──────── Trecho da página ────────

Segundo novo relatório da ONG Health Poverty Action, a
proibição alimenta a pobreza e a criminalidade em lugares como Brasil e Índia.
No Vice Brasil
Em Nova York, o julgamento do chefão de cartel Joaquín “El
Chapo” Guzmán está entrando em seu terceiro mês. A história de El Chapo é cheia
de negócios de milhões de dólares, fugas mirabolantes de prisões e, claro,
violência e corrupção características do comércio ilegal de drogas.
Mas o julgamento também aponta para uma estranha dicotomia
em como falamos sobre a guerra às drogas. Ao olhar para os EUA e Europa, vemos
como a proibição de drogas afeta muito mais comunidades marginalizadas e
minorias raciais. Ainda assim, quando falamos sobre drogas no sul global (o que
as pessoas costumavam chamar de “Terceiro Mundo”), a mídia se foca em chefes
poderosos como El Chapo e Pablo Escobar, esquecendo que a maioria dos
empregados e afetados pelo comércio de drogas são algumas das pessoas mais
pobres do mundo.

────────

▶ Tarefas propostas:
(a) Indique se cada afirmação a seguir está de acordo com o trecho sobre a guerra às drogas, respondendo sim ou não e citando as palavras decisivas: (i) o julgamento de El Chapo acontece em Nova York; (ii) o julgamento já está em seu sexto mês; (iii) segundo o relatório mencionado, a proibição reduz a criminalidade no Brasil e na Índia.
(b) Retome o trecho sobre a guerra às drogas a partir do ponto em que ele termina.
Os registros não têm relação alguma com o trecho sobre a guerra às drogas.

──────── Dados registrados ────────

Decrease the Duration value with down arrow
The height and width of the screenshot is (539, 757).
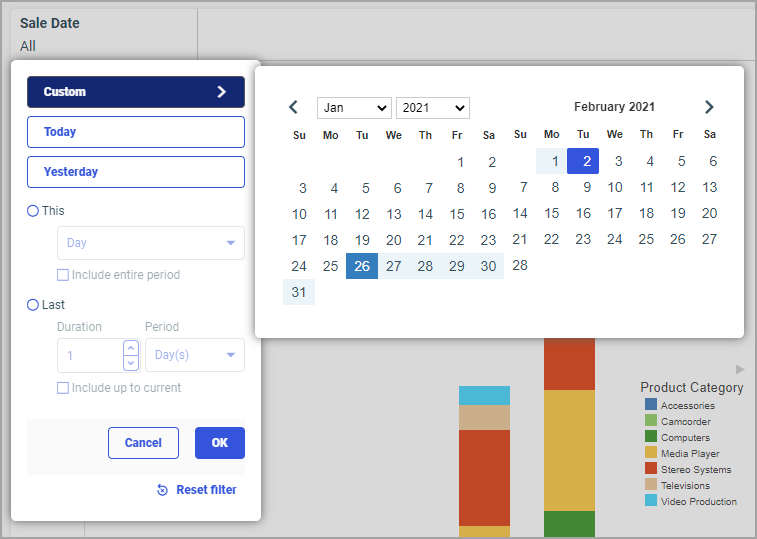pos(130,362)
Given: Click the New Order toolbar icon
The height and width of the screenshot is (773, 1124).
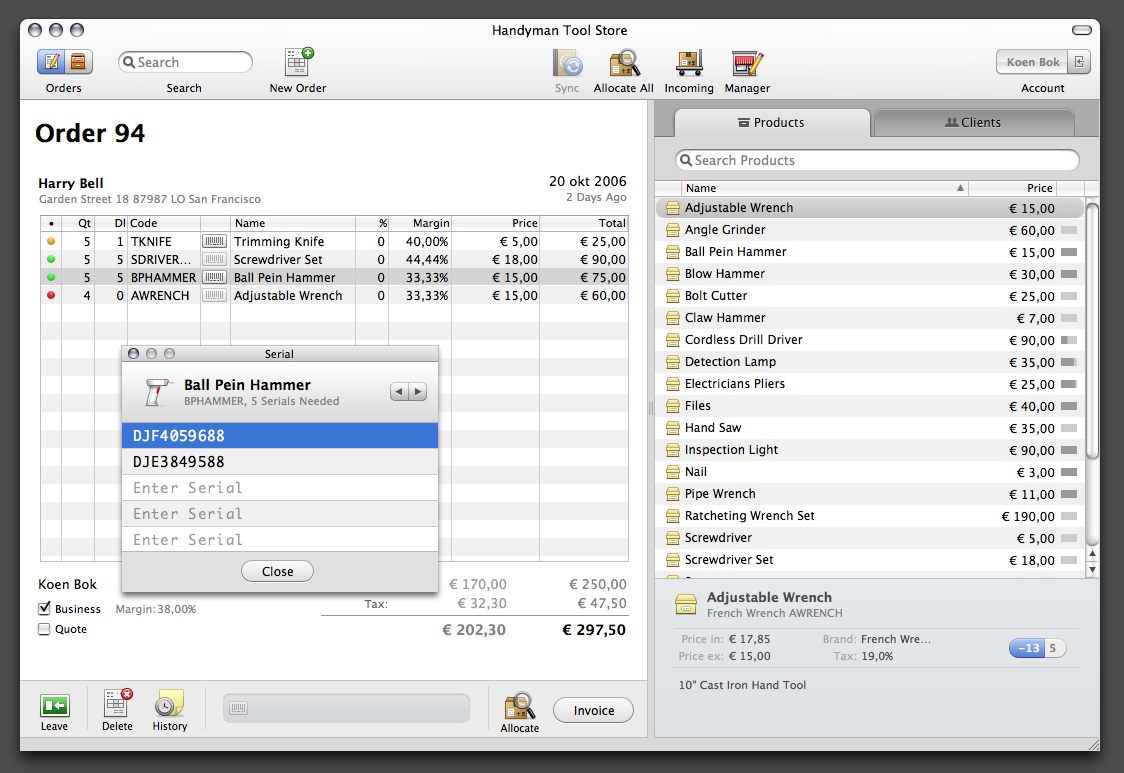Looking at the screenshot, I should coord(298,63).
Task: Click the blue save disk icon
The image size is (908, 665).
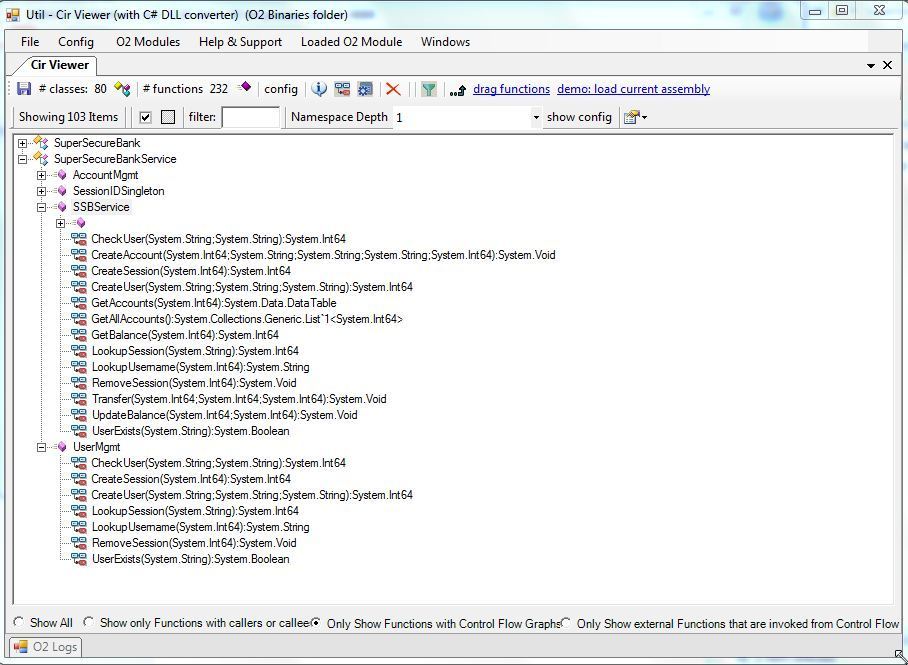Action: coord(24,89)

────────

▶ Respostas por tarefa:
(a)
(i) Sim: "Em Nova York, o julgamento do chefão de cartel"
(ii) Não: "está entrando em seu terceiro mês"
(iii) Não: "a proibição alimenta a pobreza e a criminalidade em lugares como Brasil e Índia"

(b)
Na verdade, o que fica cada vez mais claro é que a proibição
internacional de drogas é o maior combustível da pobreza global. Semana
passada, a ONG Health Poverty Action (HPA) divulgou um relatório observando o
tráfico de drogas no Brasil e Índia. O documento explorou duas frentes: como
gangues de traficantes tomaram as favelas brasileiras e como a produção ilícita
de ópio formou uma economia alternativa no norte rural da Índia.
“Venho trabalhando em grandes campanhas de desenvolvimento
há anos – cancelamento de dívidas, justiça comercial, AIDS; todas as coisas de
que ONGs falam. Mas a maioria desses movimentos, mesmo fazendo o bem, eram
campanhas pensadas no norte global, depois exportadas”, diz o CEO da HPA,
Martin Drewry. “Aí um grupo de líderes políticos da América Latina veio para
Londres e virou tudo de cabeça para baixo. A prioridade deles é lutar para
acabar com a proibição das drogas – como uma questão de pobreza e
desenvolvimento global! É nisso que eles querem que nos foquemos. Eles colocam
isso na frente de muitas das nossas ideias de comércio injusto, evasão fiscal e
mudanças climáticas. Foi um momento de lâmpada na cabeça.”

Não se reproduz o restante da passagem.